Loading...
Logo TinLit
Read Story - Tuan Landak dan Nona Kura-Kura
MENU
About Us  

Bicara memang mudah. Namun, nyatanya sudah berbulan-bulan Frans mencari keberadaan Yura, dan hasilnya masih saja nihil! Orangtua Yura tetap bungkam akan keberadaan anaknya, membuat Frans harus berusaha lebih keras untuk menemukan tambatan hatinya dan meminta maaf, lalu mengakhiri ‘kutukan Frans tidak akan pernah bahagia’ untuk selamanya.

“Frans, lo pernah kepikiran nggak sih, kalau ada kemungkinan apa yang dibilang Ken itu ada benarnya?”

“Yang mana?” tanya Frans masih sibuk dengan dokumen di mejanya.

“Soal kemungkinan bahwa lo cuma parno aja dengan apa yang dibilang bocah di depan rumah lo?
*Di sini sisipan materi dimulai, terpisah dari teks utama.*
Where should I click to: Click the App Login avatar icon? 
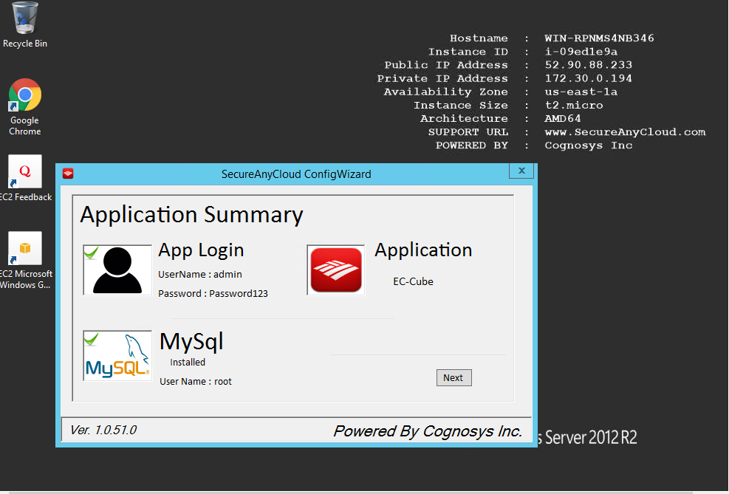[117, 269]
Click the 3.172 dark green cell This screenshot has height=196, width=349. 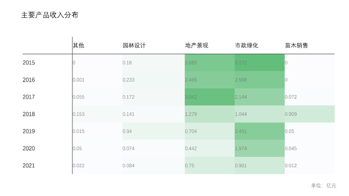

Lagian sekarang juga lo nggak pernah ketemu sama dia lagi, kan? Bisa aja itu asal ngomong doang?”

“Kata Bapaknya, Dewi nggak ikut ambil sampah lagi karena liburan sekolahnya udah selesai. Dan gue masih percaya dengan apa yang dibilang Dewi.” Frans mencondongkan tubuhnya, mengaitkan kedua tangannya.

“Terbukti selama beberapa bulan ini gue udah berusaha move on, tapi mana? Malahan gagal semua kan? Dari Ken yang mau nyomblangin gue sama temen senam hamilnya, Mama yang masih sama bocah yang tidak diketahui rimbanya, Tama dengan temen clubbing-nya, Papa dengan kolega bisninya, dan terakhir lo dengan temen SMA kita yang juga pernah jadi mantan gue! Semua gagal!”

Satria terdiam mendengar penjelasan Frans. Tidak salah memang apa yang diucapkan sahabatnya ini. Pria yang masih patah hati di depannya ini belum juga menemukan orang yang bisa membantunya melupakan Yura. Sudah berkali-kali mencoba peruntungan dengan wanita lain, tapi cupid sepertinya tidak sedang membidiknya dengan panah cinta.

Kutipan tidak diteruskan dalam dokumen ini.